Deliverance – Astral

Deliverance – Astral

Banda mexicana estreia guiada pelo prisma dos Nephilins de Carl McCoy

Por Luiz Athayde

Após longa espera, sanada por alguns singles, a formação gótica mexicana Deliverance lançou seu álbum de estreia, intitulado Astral.

Deliverance (Foto: Divulgação)

Oriunda de Monterrey, a banda é centrada no vocalista, guitarrista e compositor Rui Delirio, e no baterista e programador Marco Soma. Além de contar com Sosa Antonio no baixo. Antes chegarem neste registro, estrearam com “World Made Flesh”, dando uma pista das influências que girariam em torno deles, como The Sisters of Mercy e, sobretudo, Fields Of The Nephilim.

Outra faixa anteriormente lançada e que consta no disco é “Tears In Rain”. Se havia dúvidas em relação ao prisma seguido pelos mexicanos, essa foi embora com tal single. Depois também veio “White Room”, talvez a música mais direta, gothic rock, do grupo.

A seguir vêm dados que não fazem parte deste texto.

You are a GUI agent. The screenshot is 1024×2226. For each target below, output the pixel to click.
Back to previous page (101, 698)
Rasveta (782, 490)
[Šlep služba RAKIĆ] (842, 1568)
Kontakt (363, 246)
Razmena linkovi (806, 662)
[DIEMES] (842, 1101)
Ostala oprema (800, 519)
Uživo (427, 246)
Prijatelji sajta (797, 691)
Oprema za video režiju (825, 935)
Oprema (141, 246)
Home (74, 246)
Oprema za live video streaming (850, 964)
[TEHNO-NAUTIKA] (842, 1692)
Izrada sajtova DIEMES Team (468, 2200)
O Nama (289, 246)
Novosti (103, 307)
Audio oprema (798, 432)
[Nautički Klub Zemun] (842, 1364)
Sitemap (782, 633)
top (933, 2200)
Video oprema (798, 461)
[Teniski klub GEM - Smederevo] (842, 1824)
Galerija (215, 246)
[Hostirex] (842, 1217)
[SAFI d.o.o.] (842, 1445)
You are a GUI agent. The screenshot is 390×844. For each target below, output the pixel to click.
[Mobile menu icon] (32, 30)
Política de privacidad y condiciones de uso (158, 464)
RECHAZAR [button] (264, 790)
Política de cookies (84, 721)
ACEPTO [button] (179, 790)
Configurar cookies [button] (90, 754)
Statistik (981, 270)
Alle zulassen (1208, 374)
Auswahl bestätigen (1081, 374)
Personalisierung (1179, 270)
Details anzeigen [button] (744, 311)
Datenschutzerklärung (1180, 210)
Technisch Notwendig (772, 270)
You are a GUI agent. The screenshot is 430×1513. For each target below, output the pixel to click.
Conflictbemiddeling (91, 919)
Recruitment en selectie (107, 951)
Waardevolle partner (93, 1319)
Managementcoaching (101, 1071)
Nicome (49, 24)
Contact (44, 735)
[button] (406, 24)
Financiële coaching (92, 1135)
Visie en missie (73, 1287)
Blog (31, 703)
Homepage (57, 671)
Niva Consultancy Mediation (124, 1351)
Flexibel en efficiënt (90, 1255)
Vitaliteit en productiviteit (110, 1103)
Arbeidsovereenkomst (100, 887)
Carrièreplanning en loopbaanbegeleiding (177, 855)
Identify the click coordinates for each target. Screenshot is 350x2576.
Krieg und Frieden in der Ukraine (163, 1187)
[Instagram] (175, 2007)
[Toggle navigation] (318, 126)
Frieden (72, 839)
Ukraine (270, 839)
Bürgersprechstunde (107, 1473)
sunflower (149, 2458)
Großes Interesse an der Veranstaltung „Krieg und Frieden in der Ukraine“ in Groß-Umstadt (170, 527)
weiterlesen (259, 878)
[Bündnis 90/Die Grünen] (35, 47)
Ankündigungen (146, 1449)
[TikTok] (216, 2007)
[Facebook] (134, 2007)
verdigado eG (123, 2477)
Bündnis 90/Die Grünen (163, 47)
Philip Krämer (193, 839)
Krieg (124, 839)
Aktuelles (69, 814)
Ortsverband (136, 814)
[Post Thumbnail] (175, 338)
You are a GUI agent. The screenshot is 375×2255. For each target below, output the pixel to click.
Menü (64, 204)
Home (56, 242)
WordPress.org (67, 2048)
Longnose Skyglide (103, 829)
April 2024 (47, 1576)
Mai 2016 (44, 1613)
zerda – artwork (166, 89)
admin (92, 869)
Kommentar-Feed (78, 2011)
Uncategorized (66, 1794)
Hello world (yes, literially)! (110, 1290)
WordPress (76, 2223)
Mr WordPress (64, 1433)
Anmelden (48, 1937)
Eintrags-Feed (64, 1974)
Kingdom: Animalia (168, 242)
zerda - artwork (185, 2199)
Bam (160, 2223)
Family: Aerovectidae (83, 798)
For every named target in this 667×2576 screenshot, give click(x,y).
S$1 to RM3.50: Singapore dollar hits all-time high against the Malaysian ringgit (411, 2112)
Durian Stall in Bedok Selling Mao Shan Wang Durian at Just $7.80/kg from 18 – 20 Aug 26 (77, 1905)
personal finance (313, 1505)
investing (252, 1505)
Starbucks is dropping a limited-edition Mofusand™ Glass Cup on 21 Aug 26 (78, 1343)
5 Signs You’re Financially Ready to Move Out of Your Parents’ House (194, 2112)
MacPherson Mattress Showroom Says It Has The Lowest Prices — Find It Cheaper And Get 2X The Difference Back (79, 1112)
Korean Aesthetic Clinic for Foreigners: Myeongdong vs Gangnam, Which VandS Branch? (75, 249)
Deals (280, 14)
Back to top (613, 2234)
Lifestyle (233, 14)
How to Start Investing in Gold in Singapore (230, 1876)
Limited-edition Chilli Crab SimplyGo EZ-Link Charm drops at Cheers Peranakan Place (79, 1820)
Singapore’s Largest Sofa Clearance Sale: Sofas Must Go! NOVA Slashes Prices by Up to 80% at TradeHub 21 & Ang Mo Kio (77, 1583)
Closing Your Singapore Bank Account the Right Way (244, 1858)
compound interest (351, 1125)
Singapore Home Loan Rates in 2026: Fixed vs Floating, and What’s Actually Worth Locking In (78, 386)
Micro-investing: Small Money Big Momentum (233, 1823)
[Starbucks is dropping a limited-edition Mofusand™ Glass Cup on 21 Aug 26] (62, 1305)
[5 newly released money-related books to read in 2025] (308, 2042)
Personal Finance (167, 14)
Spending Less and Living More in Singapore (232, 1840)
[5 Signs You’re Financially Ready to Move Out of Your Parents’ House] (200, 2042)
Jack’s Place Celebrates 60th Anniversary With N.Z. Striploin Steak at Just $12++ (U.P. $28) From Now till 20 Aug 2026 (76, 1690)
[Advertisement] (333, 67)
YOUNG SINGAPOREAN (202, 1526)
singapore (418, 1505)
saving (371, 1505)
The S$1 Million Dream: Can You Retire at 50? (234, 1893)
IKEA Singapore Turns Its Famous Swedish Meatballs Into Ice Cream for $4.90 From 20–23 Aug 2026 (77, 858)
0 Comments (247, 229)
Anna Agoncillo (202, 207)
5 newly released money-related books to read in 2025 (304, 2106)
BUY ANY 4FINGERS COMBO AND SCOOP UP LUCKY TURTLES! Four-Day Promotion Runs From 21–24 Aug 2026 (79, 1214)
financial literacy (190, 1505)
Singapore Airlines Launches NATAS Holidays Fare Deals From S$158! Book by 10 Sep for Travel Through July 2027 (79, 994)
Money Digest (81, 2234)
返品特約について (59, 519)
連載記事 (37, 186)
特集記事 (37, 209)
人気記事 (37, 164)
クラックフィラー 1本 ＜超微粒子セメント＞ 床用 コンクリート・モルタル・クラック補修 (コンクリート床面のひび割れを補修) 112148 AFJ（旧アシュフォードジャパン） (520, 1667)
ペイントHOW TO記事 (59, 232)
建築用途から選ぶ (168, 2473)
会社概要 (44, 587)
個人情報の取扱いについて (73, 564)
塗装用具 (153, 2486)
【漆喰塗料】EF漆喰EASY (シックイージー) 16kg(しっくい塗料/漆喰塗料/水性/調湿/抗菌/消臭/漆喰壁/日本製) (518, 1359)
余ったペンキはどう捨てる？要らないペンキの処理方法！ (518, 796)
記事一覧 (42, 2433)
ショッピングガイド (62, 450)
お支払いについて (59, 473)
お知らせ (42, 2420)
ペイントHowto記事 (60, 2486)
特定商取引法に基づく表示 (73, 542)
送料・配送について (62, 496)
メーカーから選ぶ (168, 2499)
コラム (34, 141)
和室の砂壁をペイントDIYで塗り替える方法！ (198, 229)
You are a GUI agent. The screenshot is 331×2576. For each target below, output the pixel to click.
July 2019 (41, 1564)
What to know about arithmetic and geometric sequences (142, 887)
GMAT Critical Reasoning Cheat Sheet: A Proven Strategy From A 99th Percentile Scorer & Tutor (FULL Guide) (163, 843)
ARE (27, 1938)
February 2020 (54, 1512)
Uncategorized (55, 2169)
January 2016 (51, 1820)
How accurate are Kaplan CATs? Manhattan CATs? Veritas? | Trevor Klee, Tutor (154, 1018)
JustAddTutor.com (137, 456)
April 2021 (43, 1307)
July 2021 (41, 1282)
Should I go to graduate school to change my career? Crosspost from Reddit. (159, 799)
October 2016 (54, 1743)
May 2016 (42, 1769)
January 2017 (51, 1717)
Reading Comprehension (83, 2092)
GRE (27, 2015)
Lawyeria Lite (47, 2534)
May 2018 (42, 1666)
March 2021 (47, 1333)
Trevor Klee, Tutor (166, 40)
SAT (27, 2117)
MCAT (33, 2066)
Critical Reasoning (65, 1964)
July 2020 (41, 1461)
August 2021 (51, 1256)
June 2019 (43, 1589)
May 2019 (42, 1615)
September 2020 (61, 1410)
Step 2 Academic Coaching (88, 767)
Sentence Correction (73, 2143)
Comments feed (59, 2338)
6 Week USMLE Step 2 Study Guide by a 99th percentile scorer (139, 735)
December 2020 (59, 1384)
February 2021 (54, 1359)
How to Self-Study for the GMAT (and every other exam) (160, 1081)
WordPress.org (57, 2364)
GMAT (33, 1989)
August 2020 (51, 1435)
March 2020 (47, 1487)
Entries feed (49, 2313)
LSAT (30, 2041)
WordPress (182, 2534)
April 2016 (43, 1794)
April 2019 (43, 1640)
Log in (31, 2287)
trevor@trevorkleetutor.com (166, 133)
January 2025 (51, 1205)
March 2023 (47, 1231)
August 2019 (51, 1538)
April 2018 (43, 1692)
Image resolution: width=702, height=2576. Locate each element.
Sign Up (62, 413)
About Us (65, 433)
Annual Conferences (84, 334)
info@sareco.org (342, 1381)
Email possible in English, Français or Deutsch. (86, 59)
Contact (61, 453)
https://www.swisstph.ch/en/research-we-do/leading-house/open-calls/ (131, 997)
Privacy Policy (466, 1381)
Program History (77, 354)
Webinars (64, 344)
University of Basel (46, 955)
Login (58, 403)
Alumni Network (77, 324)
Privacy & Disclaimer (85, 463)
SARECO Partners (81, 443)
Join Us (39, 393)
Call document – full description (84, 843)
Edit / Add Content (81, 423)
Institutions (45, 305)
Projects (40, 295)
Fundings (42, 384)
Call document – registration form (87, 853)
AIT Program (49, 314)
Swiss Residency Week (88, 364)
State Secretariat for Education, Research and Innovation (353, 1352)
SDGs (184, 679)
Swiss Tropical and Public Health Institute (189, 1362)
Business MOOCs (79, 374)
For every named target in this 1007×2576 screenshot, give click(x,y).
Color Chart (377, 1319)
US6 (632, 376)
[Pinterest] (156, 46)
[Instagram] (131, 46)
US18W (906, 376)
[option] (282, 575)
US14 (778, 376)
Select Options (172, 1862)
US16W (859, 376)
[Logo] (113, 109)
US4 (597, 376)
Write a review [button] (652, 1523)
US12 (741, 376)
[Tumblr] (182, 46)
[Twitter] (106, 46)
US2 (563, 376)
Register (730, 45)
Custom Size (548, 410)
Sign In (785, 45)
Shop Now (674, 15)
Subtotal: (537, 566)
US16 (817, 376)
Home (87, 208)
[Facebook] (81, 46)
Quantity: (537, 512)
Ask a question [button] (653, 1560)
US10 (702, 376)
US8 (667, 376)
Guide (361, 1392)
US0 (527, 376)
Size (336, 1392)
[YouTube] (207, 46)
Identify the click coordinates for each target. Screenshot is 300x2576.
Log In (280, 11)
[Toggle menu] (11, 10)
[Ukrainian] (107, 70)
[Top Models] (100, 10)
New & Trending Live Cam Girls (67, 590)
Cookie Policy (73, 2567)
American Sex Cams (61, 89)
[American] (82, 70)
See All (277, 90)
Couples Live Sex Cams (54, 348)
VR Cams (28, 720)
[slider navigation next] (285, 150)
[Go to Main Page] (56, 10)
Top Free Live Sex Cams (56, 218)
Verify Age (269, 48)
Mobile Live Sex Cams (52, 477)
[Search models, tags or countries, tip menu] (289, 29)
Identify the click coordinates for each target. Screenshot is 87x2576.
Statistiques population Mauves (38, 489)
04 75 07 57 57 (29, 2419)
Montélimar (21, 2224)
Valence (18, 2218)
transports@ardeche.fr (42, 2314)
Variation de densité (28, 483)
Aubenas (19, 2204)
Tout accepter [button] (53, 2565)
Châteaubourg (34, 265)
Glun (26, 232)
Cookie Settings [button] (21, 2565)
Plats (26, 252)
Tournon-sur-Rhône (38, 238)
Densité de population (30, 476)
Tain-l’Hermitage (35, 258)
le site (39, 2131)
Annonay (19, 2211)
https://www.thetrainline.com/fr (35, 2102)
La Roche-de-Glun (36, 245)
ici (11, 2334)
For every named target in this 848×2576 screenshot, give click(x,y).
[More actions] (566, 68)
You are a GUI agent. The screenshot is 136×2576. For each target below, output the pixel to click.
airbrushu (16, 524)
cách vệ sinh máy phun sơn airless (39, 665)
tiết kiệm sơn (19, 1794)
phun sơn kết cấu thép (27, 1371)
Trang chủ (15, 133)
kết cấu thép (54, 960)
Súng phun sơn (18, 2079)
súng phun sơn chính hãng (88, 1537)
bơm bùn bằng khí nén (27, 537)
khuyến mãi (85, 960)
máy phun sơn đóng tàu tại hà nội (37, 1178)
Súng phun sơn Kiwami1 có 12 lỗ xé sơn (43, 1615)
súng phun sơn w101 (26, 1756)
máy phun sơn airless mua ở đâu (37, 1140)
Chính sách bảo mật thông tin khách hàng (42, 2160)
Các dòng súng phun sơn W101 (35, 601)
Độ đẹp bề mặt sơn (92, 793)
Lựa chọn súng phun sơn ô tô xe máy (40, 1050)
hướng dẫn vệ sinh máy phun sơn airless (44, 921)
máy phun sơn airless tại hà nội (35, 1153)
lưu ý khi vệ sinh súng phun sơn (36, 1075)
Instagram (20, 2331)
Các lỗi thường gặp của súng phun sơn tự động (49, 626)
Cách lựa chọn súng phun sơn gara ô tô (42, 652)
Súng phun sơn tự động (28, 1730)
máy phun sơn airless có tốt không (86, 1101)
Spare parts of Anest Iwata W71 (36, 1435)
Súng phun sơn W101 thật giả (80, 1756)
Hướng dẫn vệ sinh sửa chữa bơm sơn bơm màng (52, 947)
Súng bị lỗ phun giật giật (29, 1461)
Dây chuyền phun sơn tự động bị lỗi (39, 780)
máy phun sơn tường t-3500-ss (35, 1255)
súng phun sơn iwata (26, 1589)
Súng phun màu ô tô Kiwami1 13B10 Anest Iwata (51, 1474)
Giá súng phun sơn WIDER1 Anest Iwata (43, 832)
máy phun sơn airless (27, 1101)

Mas isso já acontece na primeira faixa, ou melhor, segunda, depois de uma intro misteriosa – bem nos moldes do Fields. “The House Again” surge como se fosse um daqueles trabalhos spin-off, ou seja paralelos à banda liderada por Carl McCoy. Há também conexões indiretas com NFD e Last Rites.

Apesar das referências, algumas vezes explícitas, é preciso dizer que não se trata de uma mera cópia. Na verdade, no discorrer das músicas, o ouvinte percebe que o grupo, mesmo em sua era embrionária, tenta achar seu caminho. Um bom exemplo é o interlúdio acústico e tribal “Dream Walker”, que abre as portas para a mais cadenciada “Last Days”.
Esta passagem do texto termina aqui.